The group, which owns US nuclear plant maker Westinghouse, suffered a net loss of 343.6 billion yen (3.5 billion dollars) in the year to March, against a year-earlier profit of 127.4 billion yen.
It logged an annual operating loss of 250.2 billion yen, against a profit of 246.4 the previous year. Revenue slid 13 percent to 6.65 trillion yen.
"The economic downturn has appeared to hit bottom but we are not seeing a recovery yet," vice president Fumio Muraoka told reporters. "We cannot expect a rapid rebound."
He blamed the loss -- Toshiba's first in seven years -- on the global economic downturn, steeper than expected declines in semiconductor prices, and a stronger yen.
In the fiscal fourth quarter alone, Toshiba suffered a net loss of 184.0 billion yen, against a year-earlier profit of 1.25 billion yen.
The company's core semiconductor business fell into the red last year amid slumping demand for NAND flash memory chips used in portable digital music players and other gadgets.
Sales of nuclear energy systems were one bright spot in Toshiba's gloomy performance, helping its social infrastructure division to log an annual operating profit of 77.9 billion yen.
Toshiba said in March it was tapping vice president Norio Sasaki, an expert in nuclear power technology, to lead it through the crisis, underscoring its growing commitment to the energy industry.
The company is forecasting a net loss of 50 billion yen for the financial year to March 2010 on revenue of 6.8 trillion yen. But it aims to return to the black at the operating level with a profit of 100 billion yen.
The group, which is slashing thousands of jobs, plans to raise up to about 490 billion yen by selling shares and bonds to help pay for restructuring.
"With the significant deterioration in our finances, our stamina for structural reform is weak," said Muraoka.
"If we neglect to take action now, we will lag behind even if the global economy recovers.
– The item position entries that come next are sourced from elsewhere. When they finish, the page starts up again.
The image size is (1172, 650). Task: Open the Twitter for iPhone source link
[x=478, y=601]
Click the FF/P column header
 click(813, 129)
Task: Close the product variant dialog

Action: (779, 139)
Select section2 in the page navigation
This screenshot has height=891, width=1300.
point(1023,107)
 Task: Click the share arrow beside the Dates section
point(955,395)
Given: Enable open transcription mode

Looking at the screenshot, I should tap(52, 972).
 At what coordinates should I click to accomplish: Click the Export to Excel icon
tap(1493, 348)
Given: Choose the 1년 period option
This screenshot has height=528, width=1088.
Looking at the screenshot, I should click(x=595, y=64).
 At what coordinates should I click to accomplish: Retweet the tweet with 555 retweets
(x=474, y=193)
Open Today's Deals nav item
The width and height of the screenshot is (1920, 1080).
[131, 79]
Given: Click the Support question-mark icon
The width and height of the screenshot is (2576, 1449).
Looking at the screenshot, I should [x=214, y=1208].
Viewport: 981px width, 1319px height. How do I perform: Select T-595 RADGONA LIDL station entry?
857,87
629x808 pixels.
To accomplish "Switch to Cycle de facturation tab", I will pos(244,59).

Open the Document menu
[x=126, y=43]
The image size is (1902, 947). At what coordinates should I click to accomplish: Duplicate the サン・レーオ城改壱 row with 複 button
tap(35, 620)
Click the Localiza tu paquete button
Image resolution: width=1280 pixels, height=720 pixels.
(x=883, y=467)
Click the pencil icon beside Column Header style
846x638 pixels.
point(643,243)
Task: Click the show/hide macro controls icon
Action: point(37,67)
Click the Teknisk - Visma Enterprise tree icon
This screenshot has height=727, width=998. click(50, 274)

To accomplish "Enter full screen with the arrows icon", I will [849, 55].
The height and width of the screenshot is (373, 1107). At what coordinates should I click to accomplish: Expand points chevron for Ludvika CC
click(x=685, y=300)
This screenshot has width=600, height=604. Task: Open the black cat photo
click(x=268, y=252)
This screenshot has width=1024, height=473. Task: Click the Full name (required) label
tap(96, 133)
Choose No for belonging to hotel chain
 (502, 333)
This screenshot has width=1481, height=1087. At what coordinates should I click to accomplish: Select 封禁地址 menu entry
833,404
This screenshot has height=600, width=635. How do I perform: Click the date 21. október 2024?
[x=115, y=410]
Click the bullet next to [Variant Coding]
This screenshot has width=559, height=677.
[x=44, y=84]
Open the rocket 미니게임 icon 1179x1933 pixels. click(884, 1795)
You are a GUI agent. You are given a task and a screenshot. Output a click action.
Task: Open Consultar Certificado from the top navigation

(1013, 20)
Speed is needed in the current conditions, and we have no time to lose," he added.
NAND flash memory prices fell 70 percent in the last fiscal year and are expected to drop 30 percent this year, Muraoka said.
The digital products division is forecast to eke out a profit this year on sales of mobile telephones and hard disk drives, while the electronics devices segment is expected to show an improvement but still remain in the red.